Write a function _gen_\__corpus_ that takes all the required parameters as input, and returns a (M,d) array containg the $x^{(i)}$, as well as a (M,) array containing the topics associated with these documents.

In [None]:
import numpy as np

n_docs = 400
doc_length = 30
n_topics = 6
n_tokens = 3

topic_proba = np.array([1./n_topics] * n_topics)
word_proba = np.array([
    [0.8, 0.1, 0.1],
    [0.1, 0.8, 0.1],
    [0.1, 0.1, 0.8],
    [0.45, 0.45, 0.1],
    [0.1, 0.45, 0.45],
    [0.45, 0.1, 0.45]
])


def gen_corpus(n_docs, n_topics, n_tokens, doc_length, topic_proba, word_proba):
    """
    n_docs: number of documents, S
    n_topics: number of topics, K
    doc_length: number of words per documents, N
    topic_proba: (K,) array containing the pi_k
    word_proba: (K, d) array containing the b_{k,j}.
    """
    corpus = np.empty((n_docs, n_tokens), dtype='int32')
    topics = # sample the topic of each documents

    # Select corresponding multinomials
    for i_doc, topic in enumerate(topics):
        pass  # Sample the count of words in each documents
    return corpus, topics

corpus, topics = gen_corpus(n_docs, n_topics, n_tokens, doc_length, topic_proba, word_proba)
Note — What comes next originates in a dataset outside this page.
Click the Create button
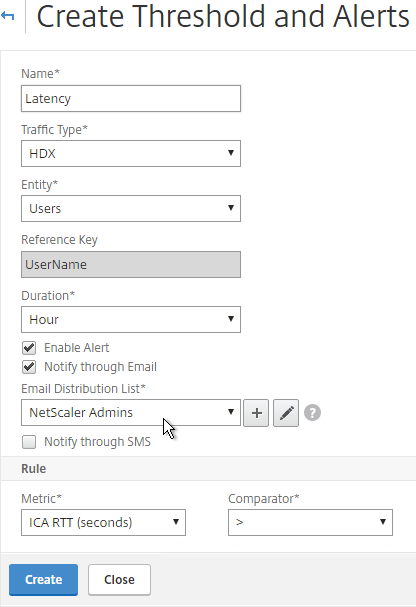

### Visualizing the data :
In the next cell, we represent this corpus. We will use the three vertices of a triangle to represent our three tokens. A document will be represented as a convex combination of the three vertices. We will color each document according to their topic (red, green, blue and black).
Finally, each row in $b$ giving the token probability given the topic will also be visualized.

### Question 2:
Run the next cell to visualize the dataset. Explain what is shown in the figure produced.

In [None]:
%matplotlib inline
import math

from matplotlib import pyplot as plt
from matplotlib.patches import Polygon
from matplotlib.collections import PatchCollection

# Compute the triangle vertices using complex roots of 1
vertex_ids = np.array(range(n_tokens))
vertices = np.vstack([
    np.cos(2 * math.pi * vertex_ids / n_tokens),
    np.sin(2 * math.pi * vertex_ids / n_tokens)]
).T

# Plot the triangle
fig, ax = plt.subplots(figsize=(10, 10))
polygon = Polygon(vertices, fill=False, linewidth=2, linestyle='--')
ax.add_patch(polygon)
ax.set_xlim([-1.1, 1.1])
ax.set_ylim([-1.1, 1.1])

# Compute a S x 2 array containing documents as linear combination of our vertices

linear_combinations = (corpus / np.sum(corpus, axis=1)[:, None]) @ vertices  
colors = np.array([[1, 0, 0], [0, 1, 0], [0, 0, 1], [0, 0, 0], [1, 1, 0], [0, 1, 1]])

plt.scatter(
    linear_combinations[:, 0], linear_combinations[:, 1], c=np.array(topics) @ colors,
    marker='o', s=500, alpha=0.6
)

centers = word_proba @ vertices

plt.scatter(
    centers[:, 0], centers[:, 1], c=colors,
    marker='X', s=500, alpha=1, edgecolor=(0, 0, 0, 1), linewidths=2
)

plt.axis('off')

plt.show()

We observe documents $(x^{(i)})_{i=1..M}$, and apply EM for $t=1\dots T$.


##### E-Step:
- $\displaystyle{p(z_k=1~|~x^{(i)};b^{(t-1)};\pi^{(t-1)}) = \frac{\pi^{(t-1)}_k \prod_{j=1}^d(b_{jk}^{(t-1)})^{x_j}}{\sum_{k'=1}^K\pi^{(t-1)}_{k'}\prod_{j=1}^d(b_{jk'}^{(t-1)})^{x_j}}}$
- $q^{(t)}_{ik} = \mathbb{E}[z_k~|~x^{(i)};b^{(t)};\pi^{(t)}]$


##### M-Step:
- $\displaystyle{b_{jk}^{(t)} = \frac{\sum_{i}x_j^{(i)}q_{ik}^{(t)}}{\sum_{i,j'}x_{j'}^{(i)}q_{ik}^{(t)}}}$ and $\displaystyle{\pi_{k}^{(t)} = \frac{\sum_{i}q_{ik}^{(t)}}{\sum_{i,k'}q_{ik'}^{(t)}}}$


### Question 3:
1. Show the formula for $b^{(t)}_{jk}$ starting from the expected complete log-likelihood :
$$\mathbb{E}_{q_i^{(t)}}[\log(p(X, Z;b,\pi)]=\sum_{i,j,k}x_j^{(i)}q_{ik}^{(t)}\log(b_{jk}) + \sum_{i,k}q_{ik}^{(t)}\log(\pi_k)$$
2. What problem can happen when computing the $q_{i,k}$ in the E step ?
3. Write code for logsumexp which computes $\log(\sum_i\exp(x_i))$, beware of (2.). Write a test that shows the implementation works as expected. How can we use this function in the E step ?
4. Fill in the code for the E and M steps.

In [None]:
def logsumexp(x):
    """
    x: a (n, m) array.
    return: log(sum(exp(x_i,:))) for all i, avoiding numerical underflow
    """
    pass

# test that our function does what it should on simple inputs
x = np.array([[1, 2, 3], [2, 2, 2]]) 
print(logsumexp(x), np.log(np.sum(np.exp(x), axis=1)))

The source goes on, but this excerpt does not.